▶ YOUR INSTRUCTIONS: Your job is to restate each entry word for word.

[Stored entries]

--------------------------------

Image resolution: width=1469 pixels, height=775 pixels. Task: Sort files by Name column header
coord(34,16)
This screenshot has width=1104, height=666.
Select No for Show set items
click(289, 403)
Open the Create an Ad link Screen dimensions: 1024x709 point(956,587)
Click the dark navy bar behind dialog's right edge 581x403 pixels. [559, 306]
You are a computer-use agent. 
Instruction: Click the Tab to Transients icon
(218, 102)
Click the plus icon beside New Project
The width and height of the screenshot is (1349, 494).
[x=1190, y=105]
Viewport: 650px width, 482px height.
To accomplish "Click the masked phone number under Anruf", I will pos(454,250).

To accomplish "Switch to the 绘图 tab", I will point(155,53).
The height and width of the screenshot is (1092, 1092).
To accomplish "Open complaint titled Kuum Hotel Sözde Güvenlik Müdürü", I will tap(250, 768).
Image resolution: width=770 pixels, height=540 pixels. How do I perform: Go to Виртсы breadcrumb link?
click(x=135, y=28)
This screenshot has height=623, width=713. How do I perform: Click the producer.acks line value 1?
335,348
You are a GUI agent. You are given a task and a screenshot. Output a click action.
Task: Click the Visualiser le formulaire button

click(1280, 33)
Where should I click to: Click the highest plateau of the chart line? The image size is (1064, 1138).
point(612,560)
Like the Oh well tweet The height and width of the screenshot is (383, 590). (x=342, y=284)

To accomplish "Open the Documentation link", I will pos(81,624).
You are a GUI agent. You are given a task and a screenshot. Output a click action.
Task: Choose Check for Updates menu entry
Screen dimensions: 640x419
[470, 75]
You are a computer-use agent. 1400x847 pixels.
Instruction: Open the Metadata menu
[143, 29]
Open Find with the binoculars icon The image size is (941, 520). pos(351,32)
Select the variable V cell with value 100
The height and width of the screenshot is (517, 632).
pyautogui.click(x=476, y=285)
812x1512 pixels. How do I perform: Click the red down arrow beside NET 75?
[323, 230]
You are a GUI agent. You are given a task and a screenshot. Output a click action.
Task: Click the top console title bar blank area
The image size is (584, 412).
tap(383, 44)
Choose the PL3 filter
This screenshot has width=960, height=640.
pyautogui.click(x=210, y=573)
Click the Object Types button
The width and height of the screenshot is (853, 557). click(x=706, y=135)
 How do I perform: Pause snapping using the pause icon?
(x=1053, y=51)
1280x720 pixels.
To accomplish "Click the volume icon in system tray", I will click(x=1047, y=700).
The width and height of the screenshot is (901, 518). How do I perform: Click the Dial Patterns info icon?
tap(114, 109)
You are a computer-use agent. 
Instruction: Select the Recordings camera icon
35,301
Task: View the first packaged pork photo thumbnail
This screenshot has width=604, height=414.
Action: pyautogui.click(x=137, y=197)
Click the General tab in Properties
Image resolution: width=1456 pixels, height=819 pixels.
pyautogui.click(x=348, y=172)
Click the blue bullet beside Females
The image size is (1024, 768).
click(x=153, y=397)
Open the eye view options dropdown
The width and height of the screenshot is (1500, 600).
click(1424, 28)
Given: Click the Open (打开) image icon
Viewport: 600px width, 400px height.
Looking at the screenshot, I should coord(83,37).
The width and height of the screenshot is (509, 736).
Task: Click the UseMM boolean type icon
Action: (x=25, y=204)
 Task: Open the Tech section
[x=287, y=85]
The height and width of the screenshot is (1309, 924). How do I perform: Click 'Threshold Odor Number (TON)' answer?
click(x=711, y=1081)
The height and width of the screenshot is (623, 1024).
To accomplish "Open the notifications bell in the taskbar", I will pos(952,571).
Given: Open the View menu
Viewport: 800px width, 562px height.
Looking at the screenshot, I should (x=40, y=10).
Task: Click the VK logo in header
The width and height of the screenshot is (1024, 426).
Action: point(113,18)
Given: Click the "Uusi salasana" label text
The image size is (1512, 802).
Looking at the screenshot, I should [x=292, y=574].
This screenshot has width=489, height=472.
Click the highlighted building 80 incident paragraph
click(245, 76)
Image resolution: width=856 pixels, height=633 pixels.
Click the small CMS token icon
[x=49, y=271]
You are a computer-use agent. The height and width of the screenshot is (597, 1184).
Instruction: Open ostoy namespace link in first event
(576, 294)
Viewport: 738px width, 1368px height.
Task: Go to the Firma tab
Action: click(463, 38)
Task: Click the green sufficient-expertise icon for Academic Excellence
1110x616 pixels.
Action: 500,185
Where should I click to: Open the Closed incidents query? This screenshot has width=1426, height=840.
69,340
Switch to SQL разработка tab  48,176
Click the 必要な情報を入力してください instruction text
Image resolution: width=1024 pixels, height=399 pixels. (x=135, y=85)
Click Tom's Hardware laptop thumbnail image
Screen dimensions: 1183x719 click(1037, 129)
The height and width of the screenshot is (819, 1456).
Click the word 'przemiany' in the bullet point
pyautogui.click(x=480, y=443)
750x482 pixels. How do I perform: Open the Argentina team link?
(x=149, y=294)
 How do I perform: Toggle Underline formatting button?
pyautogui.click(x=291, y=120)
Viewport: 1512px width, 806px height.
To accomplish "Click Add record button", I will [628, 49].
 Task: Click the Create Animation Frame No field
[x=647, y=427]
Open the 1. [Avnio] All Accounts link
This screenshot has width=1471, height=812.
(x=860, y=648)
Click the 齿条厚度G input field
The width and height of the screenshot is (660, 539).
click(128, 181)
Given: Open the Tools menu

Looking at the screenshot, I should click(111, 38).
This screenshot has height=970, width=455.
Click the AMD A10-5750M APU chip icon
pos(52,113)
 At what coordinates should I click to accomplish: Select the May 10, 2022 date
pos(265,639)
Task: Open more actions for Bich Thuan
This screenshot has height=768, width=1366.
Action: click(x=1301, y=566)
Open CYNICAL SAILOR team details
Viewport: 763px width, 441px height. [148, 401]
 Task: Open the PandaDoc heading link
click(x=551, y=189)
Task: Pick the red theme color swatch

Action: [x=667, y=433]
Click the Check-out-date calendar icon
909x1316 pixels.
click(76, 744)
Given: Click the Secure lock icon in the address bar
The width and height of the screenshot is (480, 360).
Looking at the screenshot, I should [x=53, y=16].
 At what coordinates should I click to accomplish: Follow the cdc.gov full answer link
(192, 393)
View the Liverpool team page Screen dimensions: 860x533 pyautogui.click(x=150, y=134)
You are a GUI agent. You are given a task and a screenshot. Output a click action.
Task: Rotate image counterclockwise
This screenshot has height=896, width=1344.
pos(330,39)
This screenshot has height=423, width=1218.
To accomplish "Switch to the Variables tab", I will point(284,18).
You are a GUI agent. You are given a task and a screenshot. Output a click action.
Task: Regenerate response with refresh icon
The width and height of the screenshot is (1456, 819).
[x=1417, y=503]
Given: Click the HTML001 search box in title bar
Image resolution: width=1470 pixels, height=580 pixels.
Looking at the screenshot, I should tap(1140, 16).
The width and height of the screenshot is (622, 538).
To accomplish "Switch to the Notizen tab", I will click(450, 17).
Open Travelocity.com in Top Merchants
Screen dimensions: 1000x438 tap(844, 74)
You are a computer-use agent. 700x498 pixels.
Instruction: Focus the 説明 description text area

--------------------------------

▶ OUTPUT OF THE EXERCISE:
Image resolution: width=1469 pixels, height=775 pixels. Task: Sort files by Name column header
coord(34,16)
This screenshot has width=1104, height=666.
Select No for Show set items
click(289, 403)
Open the Create an Ad link Screen dimensions: 1024x709 point(956,587)
Click the dark navy bar behind dialog's right edge 581x403 pixels. [559, 306]
You are a computer-use agent. 
Instruction: Click the Tab to Transients icon
(218, 102)
Click the plus icon beside New Project
The width and height of the screenshot is (1349, 494).
[x=1190, y=105]
Viewport: 650px width, 482px height.
To accomplish "Click the masked phone number under Anruf", I will pos(454,250).

To accomplish "Switch to the 绘图 tab", I will point(155,53).
The height and width of the screenshot is (1092, 1092).
To accomplish "Open complaint titled Kuum Hotel Sözde Güvenlik Müdürü", I will tap(250, 768).
Image resolution: width=770 pixels, height=540 pixels. How do I perform: Go to Виртсы breadcrumb link?
click(x=135, y=28)
This screenshot has height=623, width=713. How do I perform: Click the producer.acks line value 1?
335,348
You are a GUI agent. You are given a task and a screenshot. Output a click action.
Task: Click the Visualiser le formulaire button

click(1280, 33)
Where should I click to: Click the highest plateau of the chart line? The image size is (1064, 1138).
point(612,560)
Like the Oh well tweet The height and width of the screenshot is (383, 590). (x=342, y=284)

To accomplish "Open the Documentation link", I will pos(81,624).
You are a GUI agent. You are given a task and a screenshot. Output a click action.
Task: Choose Check for Updates menu entry
Screen dimensions: 640x419
[470, 75]
You are a computer-use agent. 1400x847 pixels.
Instruction: Open the Metadata menu
[143, 29]
Open Find with the binoculars icon The image size is (941, 520). pos(351,32)
Select the variable V cell with value 100
The height and width of the screenshot is (517, 632).
pyautogui.click(x=476, y=285)
812x1512 pixels. How do I perform: Click the red down arrow beside NET 75?
[323, 230]
You are a GUI agent. You are given a task and a screenshot. Output a click action.
Task: Click the top console title bar blank area
The image size is (584, 412).
tap(383, 44)
Choose the PL3 filter
This screenshot has width=960, height=640.
pyautogui.click(x=210, y=573)
Click the Object Types button
The width and height of the screenshot is (853, 557). click(x=706, y=135)
 How do I perform: Pause snapping using the pause icon?
(x=1053, y=51)
1280x720 pixels.
To accomplish "Click the volume icon in system tray", I will click(x=1047, y=700).
The width and height of the screenshot is (901, 518). How do I perform: Click the Dial Patterns info icon?
tap(114, 109)
You are a computer-use agent. 
Instruction: Select the Recordings camera icon
35,301
Task: View the first packaged pork photo thumbnail
This screenshot has width=604, height=414.
Action: pyautogui.click(x=137, y=197)
Click the General tab in Properties
Image resolution: width=1456 pixels, height=819 pixels.
pyautogui.click(x=348, y=172)
Click the blue bullet beside Females
The image size is (1024, 768).
click(x=153, y=397)
Open the eye view options dropdown
The width and height of the screenshot is (1500, 600).
click(1424, 28)
Given: Click the Open (打开) image icon
Viewport: 600px width, 400px height.
Looking at the screenshot, I should coord(83,37).
The width and height of the screenshot is (509, 736).
Task: Click the UseMM boolean type icon
Action: (x=25, y=204)
 Task: Open the Tech section
[x=287, y=85]
The height and width of the screenshot is (1309, 924). How do I perform: Click 'Threshold Odor Number (TON)' answer?
click(x=711, y=1081)
The height and width of the screenshot is (623, 1024).
To accomplish "Open the notifications bell in the taskbar", I will pos(952,571).
Given: Open the View menu
Viewport: 800px width, 562px height.
Looking at the screenshot, I should (x=40, y=10).
Task: Click the VK logo in header
The width and height of the screenshot is (1024, 426).
Action: point(113,18)
Given: Click the "Uusi salasana" label text
The image size is (1512, 802).
Looking at the screenshot, I should [x=292, y=574].
This screenshot has width=489, height=472.
Click the highlighted building 80 incident paragraph
click(245, 76)
Image resolution: width=856 pixels, height=633 pixels.
Click the small CMS token icon
[x=49, y=271]
You are a computer-use agent. The height and width of the screenshot is (597, 1184).
Instruction: Open ostoy namespace link in first event
(576, 294)
Viewport: 738px width, 1368px height.
Task: Go to the Firma tab
Action: click(463, 38)
Task: Click the green sufficient-expertise icon for Academic Excellence
1110x616 pixels.
Action: 500,185
Where should I click to: Open the Closed incidents query? This screenshot has width=1426, height=840.
69,340
Switch to SQL разработка tab  48,176
Click the 必要な情報を入力してください instruction text
Image resolution: width=1024 pixels, height=399 pixels. (x=135, y=85)
Click Tom's Hardware laptop thumbnail image
Screen dimensions: 1183x719 click(1037, 129)
The height and width of the screenshot is (819, 1456).
Click the word 'przemiany' in the bullet point
pyautogui.click(x=480, y=443)
750x482 pixels. How do I perform: Open the Argentina team link?
(x=149, y=294)
 How do I perform: Toggle Underline formatting button?
pyautogui.click(x=291, y=120)
Viewport: 1512px width, 806px height.
To accomplish "Click Add record button", I will [628, 49].
 Task: Click the Create Animation Frame No field
[x=647, y=427]
Open the 1. [Avnio] All Accounts link
This screenshot has width=1471, height=812.
(x=860, y=648)
Click the 齿条厚度G input field
The width and height of the screenshot is (660, 539).
click(128, 181)
Given: Open the Tools menu

Looking at the screenshot, I should click(111, 38).
This screenshot has height=970, width=455.
Click the AMD A10-5750M APU chip icon
pos(52,113)
 At what coordinates should I click to accomplish: Select the May 10, 2022 date
pos(265,639)
Task: Open more actions for Bich Thuan
This screenshot has height=768, width=1366.
Action: click(x=1301, y=566)
Open CYNICAL SAILOR team details
Viewport: 763px width, 441px height. [148, 401]
 Task: Open the PandaDoc heading link
click(x=551, y=189)
Task: Pick the red theme color swatch

Action: [x=667, y=433]
Click the Check-out-date calendar icon
909x1316 pixels.
click(76, 744)
Given: Click the Secure lock icon in the address bar
The width and height of the screenshot is (480, 360).
Looking at the screenshot, I should [x=53, y=16].
 At what coordinates should I click to accomplish: Follow the cdc.gov full answer link
(192, 393)
View the Liverpool team page Screen dimensions: 860x533 pyautogui.click(x=150, y=134)
You are a GUI agent. You are given a task and a screenshot. Output a click action.
Task: Rotate image counterclockwise
This screenshot has height=896, width=1344.
pos(330,39)
This screenshot has height=423, width=1218.
To accomplish "Switch to the Variables tab", I will point(284,18).
You are a GUI agent. You are given a task and a screenshot. Output a click action.
Task: Regenerate response with refresh icon
The width and height of the screenshot is (1456, 819).
[x=1417, y=503]
Given: Click the HTML001 search box in title bar
Image resolution: width=1470 pixels, height=580 pixels.
Looking at the screenshot, I should tap(1140, 16).
The width and height of the screenshot is (622, 538).
To accomplish "Switch to the Notizen tab", I will click(450, 17).
Open Travelocity.com in Top Merchants
Screen dimensions: 1000x438 tap(844, 74)
You are a computer-use agent. 700x498 pixels.
Instruction: Focus the 説明 description text area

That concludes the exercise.